Repressão Organizada, foto por NJRO.
A psicologia dos homens medíocres se caracteriza por um risco comum: a incapacidade de conceber uma perfeição, de formar um ideal.
São rotineiros, honestos e mansos; pensam com a cabeça dos outros, compartilham a hipocrisia moral alheia e ajustam seu caráter à domesticidade convencional.
Estão fora de sua órbita a genialidade, a virtude e a dignidade, privilégios do caráter excelente; sofrem com isso e desprezam-no. São cegos para a aurora; ignoram a quimera do artista, o sonho do sábio e a paixão do apóstolo. Condenados a vegetar, não suspeitam que existe o infinito além de seus horizontes.
O horror do desconhecido ata-os a mil preconceitos, tornando-os covardes e indecisos: nada pica sua curiosidade; carecem de iniciativa e olham sempre o passado, como se tivessem os olhos na nuca.
São incapazes de virtude; não a concebem ou esta exige deles esforço demais. Nenhum anseio de santidade altera o sangue em seu coração; às vezes não cometem delitos por medo de um possível remorso.
Não vibram conforme as tensões mais altas da energia; são frios, embora ignorem a serenidade; apáticos sem ser previdentes; sempre acomodatícios, nunca equilibrados. Não sabem estremecer de arrepio com uma suave carícia, nem se lançar de indignação ante uma ofensa.
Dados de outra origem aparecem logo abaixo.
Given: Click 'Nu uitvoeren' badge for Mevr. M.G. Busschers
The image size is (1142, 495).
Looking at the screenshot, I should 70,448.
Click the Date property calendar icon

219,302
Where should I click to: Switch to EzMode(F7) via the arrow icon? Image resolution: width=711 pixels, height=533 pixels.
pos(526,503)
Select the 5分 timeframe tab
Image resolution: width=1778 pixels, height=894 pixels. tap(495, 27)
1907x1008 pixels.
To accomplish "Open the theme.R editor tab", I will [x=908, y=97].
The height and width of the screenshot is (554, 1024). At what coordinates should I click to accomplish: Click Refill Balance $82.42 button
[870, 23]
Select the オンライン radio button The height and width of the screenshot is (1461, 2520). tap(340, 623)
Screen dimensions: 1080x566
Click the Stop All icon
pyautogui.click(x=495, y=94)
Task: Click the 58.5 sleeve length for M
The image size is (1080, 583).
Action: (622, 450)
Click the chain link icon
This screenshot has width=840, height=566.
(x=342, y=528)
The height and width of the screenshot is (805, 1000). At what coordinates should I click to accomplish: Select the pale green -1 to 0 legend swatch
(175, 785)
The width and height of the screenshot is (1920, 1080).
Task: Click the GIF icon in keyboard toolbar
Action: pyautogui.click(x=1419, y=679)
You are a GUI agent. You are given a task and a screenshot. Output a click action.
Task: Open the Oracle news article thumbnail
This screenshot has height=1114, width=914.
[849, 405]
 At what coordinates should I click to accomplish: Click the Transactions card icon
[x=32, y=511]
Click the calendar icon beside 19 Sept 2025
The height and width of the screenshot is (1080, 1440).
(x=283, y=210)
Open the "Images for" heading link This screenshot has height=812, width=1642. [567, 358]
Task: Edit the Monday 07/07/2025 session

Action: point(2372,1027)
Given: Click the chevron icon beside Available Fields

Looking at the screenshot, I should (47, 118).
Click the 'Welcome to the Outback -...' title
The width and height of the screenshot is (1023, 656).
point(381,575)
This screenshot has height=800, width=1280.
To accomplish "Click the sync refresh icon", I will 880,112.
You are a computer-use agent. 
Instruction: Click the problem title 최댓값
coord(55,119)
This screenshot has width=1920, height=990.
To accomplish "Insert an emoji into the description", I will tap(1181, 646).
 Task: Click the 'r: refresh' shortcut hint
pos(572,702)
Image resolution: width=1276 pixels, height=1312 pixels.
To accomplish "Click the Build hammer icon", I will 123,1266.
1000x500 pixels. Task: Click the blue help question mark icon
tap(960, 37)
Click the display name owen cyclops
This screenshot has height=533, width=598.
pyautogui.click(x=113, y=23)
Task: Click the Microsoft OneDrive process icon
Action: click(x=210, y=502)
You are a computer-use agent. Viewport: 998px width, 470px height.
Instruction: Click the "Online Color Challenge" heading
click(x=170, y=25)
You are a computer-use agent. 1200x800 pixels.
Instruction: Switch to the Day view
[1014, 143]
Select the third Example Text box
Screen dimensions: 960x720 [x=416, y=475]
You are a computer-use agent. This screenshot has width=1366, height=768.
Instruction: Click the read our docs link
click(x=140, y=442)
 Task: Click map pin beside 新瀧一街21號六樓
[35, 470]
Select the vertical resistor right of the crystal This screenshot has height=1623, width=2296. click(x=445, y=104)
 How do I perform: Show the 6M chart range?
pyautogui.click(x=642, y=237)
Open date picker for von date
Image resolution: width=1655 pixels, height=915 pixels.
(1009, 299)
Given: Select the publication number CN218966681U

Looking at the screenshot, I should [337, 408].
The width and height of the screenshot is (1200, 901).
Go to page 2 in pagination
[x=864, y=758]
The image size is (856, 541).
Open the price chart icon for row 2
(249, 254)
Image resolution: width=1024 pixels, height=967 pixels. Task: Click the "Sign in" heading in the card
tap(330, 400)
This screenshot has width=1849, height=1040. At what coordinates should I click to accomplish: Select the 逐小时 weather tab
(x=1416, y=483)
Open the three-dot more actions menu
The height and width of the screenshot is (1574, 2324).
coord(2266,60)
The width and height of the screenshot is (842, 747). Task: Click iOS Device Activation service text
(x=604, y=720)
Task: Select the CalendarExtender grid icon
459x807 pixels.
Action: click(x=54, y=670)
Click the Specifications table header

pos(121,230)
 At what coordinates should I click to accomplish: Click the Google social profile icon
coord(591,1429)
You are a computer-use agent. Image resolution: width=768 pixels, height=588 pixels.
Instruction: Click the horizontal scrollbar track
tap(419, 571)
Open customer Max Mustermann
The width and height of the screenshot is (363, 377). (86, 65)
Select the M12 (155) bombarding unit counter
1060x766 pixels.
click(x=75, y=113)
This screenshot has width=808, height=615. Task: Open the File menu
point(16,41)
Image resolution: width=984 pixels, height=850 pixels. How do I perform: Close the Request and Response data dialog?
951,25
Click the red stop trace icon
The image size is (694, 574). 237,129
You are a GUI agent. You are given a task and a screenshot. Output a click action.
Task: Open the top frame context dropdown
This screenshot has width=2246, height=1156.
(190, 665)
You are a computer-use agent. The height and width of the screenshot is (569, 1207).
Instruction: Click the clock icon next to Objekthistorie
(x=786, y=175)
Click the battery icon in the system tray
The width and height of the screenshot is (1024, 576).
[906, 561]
Não vivem a vida para si mesmos, mas para o fantasma que projetam na opinião de seus similares. Carecem de linha; sua personalidade se apaga como um pedaço de carvão cujo lume vai-se extinguindo até desaparecer. Trocam sua honra por uma homenagem e fecham à chave sua dignidade para evitar um perigo; renunciariam a viver antes do que gritar a verdade ante o erro de muitos. Seu cérebro e seu coração estão igualmente entorpecidos como os pólos de um imã gasto.
Quando se juntam são perigosos. A força do número supre a debilidade individual: associam-se aos milhares para oprimir os que se negam a alinhar-se à rotina.
Subtraídos à curiosidade do sábio pela couraça de sua insignificância, fortificam-se na coesão do total; por isso a mediocridade é moralmente perigosa e seu conjunto é nocivo em certos momentos da história: quando reina o clima da mediocridade.
Há épocas em que o equilíbrio social se rompe a seu favor. O ambiente torna-se refratário a todo anseio de perfeição; os ideais diminuem e a dignidade se ausenta; os homens acomodatícios estão em sua primavera florida. Os estados se transformam em mediocracia; a falta de aspirações que mantenham alto o nível da moral e da cultura aumenta continuamente o lamaçal.
Apesar de não merecerem atenção quando estão isolados, em conjunto constituem um regime, representam um sistema especial de interesses inalteráveis. Invertem o quadro de valores morais, falsificando nomes, desvirtuando conceitos: pensar é um desvario, a dignidade é irreverência, é lirismo a justiça, a sinceridade é bobagem, a admiração, uma imprudência, a paixão, ingenuidade, a virtude, uma estupidez.
Na luta das conveniências presentes contra os ideais futuros, do vulgar contra o excelente, é comum ver o elogio do subalterno misturado com a difamação do respeitável, sabendo que ambos comovem igualmente os espíritos embrutecidos. Os dogmáticos e os servis afiam seus silogismos para falsear os valores na consciência social; vivem na mentira, nutrem-se dela, semeiam-na, regam-na, podam-na, colhem-na. Assim criam um mundo de valores fictícios que favorece a culminação dos obtusos; assim tecem sua teia de aranha surda ao redor dos gênios, dos santos e dos heróis, impedindo a admiração da glória. Fecham o curral cada vez que vibra nos arredores o vôo inequívoco de uma águia.
Nenhum idealismo é respeitado. Se um filósofo estuda a verdade, precisa lutar contra os dogmáticos mumificados; se um santo persegue a virtude se estilhaça contra os preconceitos morais do homem acomodatício; se o artista sonha novas formas, ritmos ou harmonias, as regulamentações oficiais da beleza cerram o seu passo; se o enamorado quer amar escutando seu coração, choca-se contra a hipocrisia do convencionalismo; se um impulso juvenil de energia quer inventar, criar, regenerar, a velhice conservadora corta seu passo; se alguém, com gesto decisivo, ensina dignidade, a multidão dos servis grita; os invejosos corroem a reputação dos que seguem o caminho das montanhas com furor malévolo; se o destino chama um gênio, um santo ou um herói para reconstituir uma raça ou um povo, a mediocracia tacitamente organizada resiste para escolher seus próprios arquétipos. Nesse contexto, todo idealismo encontra seu Tribunal do Santo Ofício.